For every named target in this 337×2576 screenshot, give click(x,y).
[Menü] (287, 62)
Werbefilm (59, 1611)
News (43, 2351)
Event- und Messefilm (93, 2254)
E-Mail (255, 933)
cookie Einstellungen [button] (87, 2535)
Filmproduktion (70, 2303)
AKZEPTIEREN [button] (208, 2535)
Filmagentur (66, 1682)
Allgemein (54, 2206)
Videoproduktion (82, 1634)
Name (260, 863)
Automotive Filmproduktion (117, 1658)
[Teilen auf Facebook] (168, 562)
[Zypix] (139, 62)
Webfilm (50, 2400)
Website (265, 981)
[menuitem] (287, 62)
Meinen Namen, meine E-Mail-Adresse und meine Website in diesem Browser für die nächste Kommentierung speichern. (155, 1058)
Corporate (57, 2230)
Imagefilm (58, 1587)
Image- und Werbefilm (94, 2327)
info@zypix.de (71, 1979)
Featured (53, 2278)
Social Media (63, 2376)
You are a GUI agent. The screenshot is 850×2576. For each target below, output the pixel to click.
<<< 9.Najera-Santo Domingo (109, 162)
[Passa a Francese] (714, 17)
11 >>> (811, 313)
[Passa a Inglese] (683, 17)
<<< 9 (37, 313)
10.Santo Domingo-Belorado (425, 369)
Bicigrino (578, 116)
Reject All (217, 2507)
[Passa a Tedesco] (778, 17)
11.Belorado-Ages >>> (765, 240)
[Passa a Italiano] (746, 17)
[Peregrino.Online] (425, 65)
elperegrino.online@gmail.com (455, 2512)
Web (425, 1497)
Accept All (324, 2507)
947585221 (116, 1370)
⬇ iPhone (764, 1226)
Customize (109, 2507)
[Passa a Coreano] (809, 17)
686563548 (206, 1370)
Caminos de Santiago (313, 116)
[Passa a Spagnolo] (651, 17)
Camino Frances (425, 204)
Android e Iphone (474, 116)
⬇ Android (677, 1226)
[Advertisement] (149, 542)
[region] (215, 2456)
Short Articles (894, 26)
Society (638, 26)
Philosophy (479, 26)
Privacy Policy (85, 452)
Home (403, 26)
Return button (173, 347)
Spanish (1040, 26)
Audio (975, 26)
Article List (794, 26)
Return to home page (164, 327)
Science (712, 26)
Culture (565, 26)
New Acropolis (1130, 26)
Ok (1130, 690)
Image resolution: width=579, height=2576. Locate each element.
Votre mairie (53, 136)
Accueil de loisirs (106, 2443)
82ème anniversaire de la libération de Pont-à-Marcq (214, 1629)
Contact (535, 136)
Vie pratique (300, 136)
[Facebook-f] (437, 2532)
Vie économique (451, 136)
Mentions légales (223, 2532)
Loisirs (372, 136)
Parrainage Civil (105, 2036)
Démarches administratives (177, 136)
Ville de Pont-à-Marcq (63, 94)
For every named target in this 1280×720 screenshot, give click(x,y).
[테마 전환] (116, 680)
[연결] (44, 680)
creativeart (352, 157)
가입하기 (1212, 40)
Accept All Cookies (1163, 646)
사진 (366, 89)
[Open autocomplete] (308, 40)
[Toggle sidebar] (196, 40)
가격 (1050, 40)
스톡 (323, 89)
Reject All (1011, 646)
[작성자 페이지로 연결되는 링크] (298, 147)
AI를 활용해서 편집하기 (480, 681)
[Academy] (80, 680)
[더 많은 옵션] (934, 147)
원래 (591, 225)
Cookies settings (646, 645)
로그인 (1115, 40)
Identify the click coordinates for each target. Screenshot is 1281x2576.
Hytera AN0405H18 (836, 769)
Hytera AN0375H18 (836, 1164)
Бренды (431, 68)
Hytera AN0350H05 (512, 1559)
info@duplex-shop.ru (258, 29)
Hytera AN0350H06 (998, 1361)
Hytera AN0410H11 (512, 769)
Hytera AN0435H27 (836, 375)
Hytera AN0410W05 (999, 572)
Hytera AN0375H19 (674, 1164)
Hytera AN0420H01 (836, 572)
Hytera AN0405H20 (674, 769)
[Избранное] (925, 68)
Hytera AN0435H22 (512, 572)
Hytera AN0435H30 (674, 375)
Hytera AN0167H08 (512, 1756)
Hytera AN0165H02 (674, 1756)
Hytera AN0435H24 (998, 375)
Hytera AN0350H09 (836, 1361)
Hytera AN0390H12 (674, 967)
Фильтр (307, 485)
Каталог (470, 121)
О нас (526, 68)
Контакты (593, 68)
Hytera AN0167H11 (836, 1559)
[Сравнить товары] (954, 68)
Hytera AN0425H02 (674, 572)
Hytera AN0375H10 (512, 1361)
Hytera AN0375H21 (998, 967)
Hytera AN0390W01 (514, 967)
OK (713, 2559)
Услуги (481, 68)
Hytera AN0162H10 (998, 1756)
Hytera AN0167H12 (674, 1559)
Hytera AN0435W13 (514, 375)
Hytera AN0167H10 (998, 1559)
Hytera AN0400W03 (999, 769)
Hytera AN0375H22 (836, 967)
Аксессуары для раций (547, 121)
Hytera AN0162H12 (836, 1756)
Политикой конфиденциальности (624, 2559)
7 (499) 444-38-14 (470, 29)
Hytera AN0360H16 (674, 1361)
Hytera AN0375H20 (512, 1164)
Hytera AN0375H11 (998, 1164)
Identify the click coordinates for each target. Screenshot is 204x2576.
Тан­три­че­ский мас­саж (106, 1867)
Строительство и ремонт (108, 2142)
* * * *
> _YOUR ASSIGNMENT_: Beginning with the line that contains "Аксессуары для раций (547, 121)", restate word for word each line through the last one in the data, and write nothing more.

> _SOLUTION TO THIS PROBLEM_:
Аксессуары для раций (547, 121)
Hytera AN0162H12 (836, 1756)
Политикой конфиденциальности (624, 2559)
7 (499) 444-38-14 (470, 29)
Hytera AN0360H16 (674, 1361)
Hytera AN0375H20 (512, 1164)
Hytera AN0375H11 (998, 1164)
Identify the click coordinates for each target. Screenshot is 204x2576.
Тан­три­че­ский мас­саж (106, 1867)
Строительство и ремонт (108, 2142)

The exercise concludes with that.